Can you please, give me an yes or no to my question.

I'm not asking you what the evidence, you have already seen, points too.

I'm asking if you are able to be convinced, through evidence, of something to be true, that goes against what you believe to be the word of God or the Bible?

It's either yes or no.

If your not going to answer it honestly, I'm not going to answer any more questions from you.
Hans-Georg Lundahl
It would have been a superfluous question if you could honestly have said you have found ten thousand items of evidence against God or of God not existing. I do not think you have.

The short answer is no, I cannot.

The somewhat longer answer is, no, I cannot, because in fact there is no such evidence.

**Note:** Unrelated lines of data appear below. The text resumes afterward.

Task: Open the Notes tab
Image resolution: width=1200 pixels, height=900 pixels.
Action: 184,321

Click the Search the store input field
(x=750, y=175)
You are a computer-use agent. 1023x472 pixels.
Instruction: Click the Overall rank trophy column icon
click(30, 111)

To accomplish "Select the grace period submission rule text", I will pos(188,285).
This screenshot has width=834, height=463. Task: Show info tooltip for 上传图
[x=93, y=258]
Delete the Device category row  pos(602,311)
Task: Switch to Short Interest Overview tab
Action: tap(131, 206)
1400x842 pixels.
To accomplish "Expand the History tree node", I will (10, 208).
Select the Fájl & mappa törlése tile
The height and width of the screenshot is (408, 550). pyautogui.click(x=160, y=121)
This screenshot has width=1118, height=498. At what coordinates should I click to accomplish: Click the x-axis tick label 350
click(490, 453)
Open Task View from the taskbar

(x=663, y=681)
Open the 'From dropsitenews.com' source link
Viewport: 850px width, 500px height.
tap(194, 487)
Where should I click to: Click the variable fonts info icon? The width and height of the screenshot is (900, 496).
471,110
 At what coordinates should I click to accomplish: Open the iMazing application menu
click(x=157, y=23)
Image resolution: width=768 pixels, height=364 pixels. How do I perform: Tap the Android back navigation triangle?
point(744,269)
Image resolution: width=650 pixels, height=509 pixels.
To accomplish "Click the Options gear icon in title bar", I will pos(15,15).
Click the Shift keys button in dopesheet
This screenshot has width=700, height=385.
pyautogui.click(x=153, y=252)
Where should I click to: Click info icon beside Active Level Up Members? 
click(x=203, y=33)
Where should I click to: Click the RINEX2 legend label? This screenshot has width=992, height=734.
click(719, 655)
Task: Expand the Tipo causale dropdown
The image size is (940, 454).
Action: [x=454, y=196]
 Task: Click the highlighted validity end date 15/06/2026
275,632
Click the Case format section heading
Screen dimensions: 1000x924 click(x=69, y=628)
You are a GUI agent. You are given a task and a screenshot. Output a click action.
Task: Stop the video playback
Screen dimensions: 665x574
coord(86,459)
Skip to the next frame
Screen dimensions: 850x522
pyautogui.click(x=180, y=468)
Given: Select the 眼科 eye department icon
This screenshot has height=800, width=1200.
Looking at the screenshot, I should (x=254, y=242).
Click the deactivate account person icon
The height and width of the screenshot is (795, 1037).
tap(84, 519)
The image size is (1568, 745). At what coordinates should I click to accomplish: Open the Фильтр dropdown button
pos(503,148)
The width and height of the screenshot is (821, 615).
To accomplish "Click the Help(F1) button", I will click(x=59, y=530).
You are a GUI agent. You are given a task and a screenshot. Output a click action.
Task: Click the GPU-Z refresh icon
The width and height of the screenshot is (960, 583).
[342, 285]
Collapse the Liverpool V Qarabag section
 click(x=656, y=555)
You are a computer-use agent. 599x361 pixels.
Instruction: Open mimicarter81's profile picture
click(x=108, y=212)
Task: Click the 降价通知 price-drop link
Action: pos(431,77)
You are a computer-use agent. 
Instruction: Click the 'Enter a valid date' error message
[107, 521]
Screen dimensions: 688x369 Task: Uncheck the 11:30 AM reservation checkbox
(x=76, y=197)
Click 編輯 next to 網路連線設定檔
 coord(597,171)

Oh, if you reformulate it as "that goes against what you believe to be the word of God or the Bible?" - then the answer is yes.

I have been conviced for and against and again possibly for Papacy being Biblical. By precisely argument. Evidence.
Niels Steigenga
+Hans-Georg Lundahl
I would like to admit that there are still unresolved questions about abiogenesis in science.

I woud also like to state that even if abiogenesis is absolutely wrong, that doesn't mean God wins by default.

This is a website were you can find more information about abiogenesis and the claims by creationists about it.

http://www.talkorigins.org/faqs/abioprob/ 
Hans-Georg Lundahl
+Niels Steigenga , het is met plezier dat ik dit hoor!

You admit there are still unresolved question!

Good. I will take a look at talkorigins, but I am not holding my breath either for them to have solved my specific one or even to be totally fair to the creationists. They did take that trouble to find out the claims, that is something.

In return I will give you another one from talkorigins, a specific post:

http://www.talkorigins.org/origins/postmonth/jan99.html

[You may after clicking have to remove a few extra-letters that appeared through a bug.]